*** Data under study ***

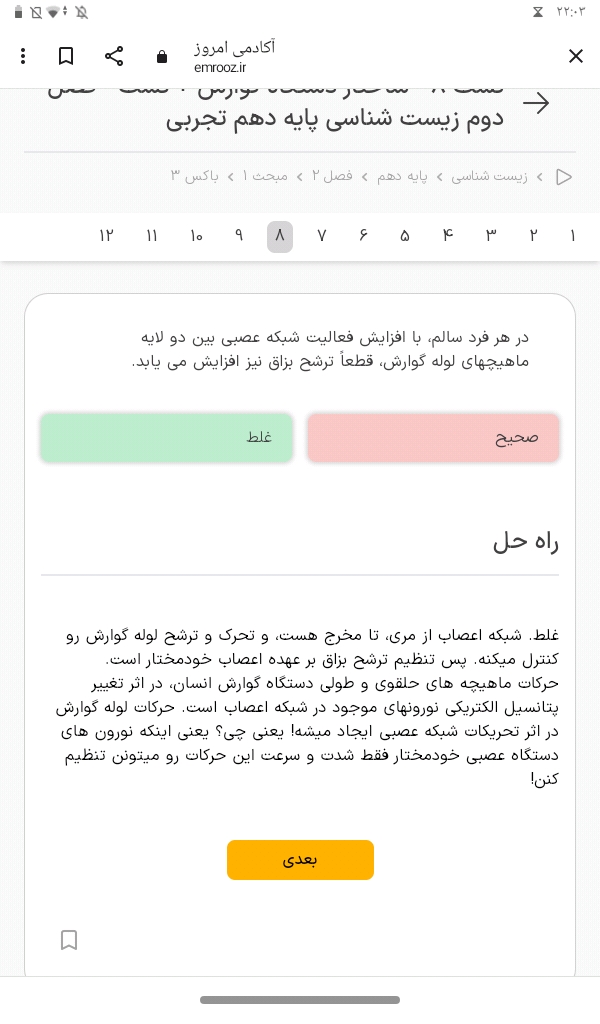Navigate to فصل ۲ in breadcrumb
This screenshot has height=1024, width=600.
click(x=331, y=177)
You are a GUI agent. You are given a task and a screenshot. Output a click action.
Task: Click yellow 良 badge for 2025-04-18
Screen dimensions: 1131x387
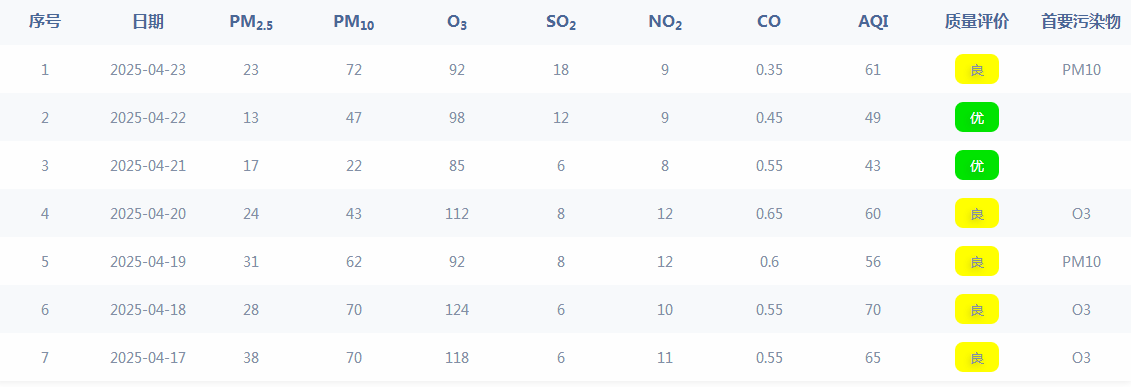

*** End of Data under study ***

**Aim of the exercise:**
Return only the lines from the one that contains "You are a GUI" through the closing line of the data, inclusive, reproduced exactly and with every picture left out.

**Response to this exercise:**
You are a GUI agent. You are given a task and a screenshot. Output a click action.
Task: Click yellow 良 badge for 2025-04-18
Screen dimensions: 1131x387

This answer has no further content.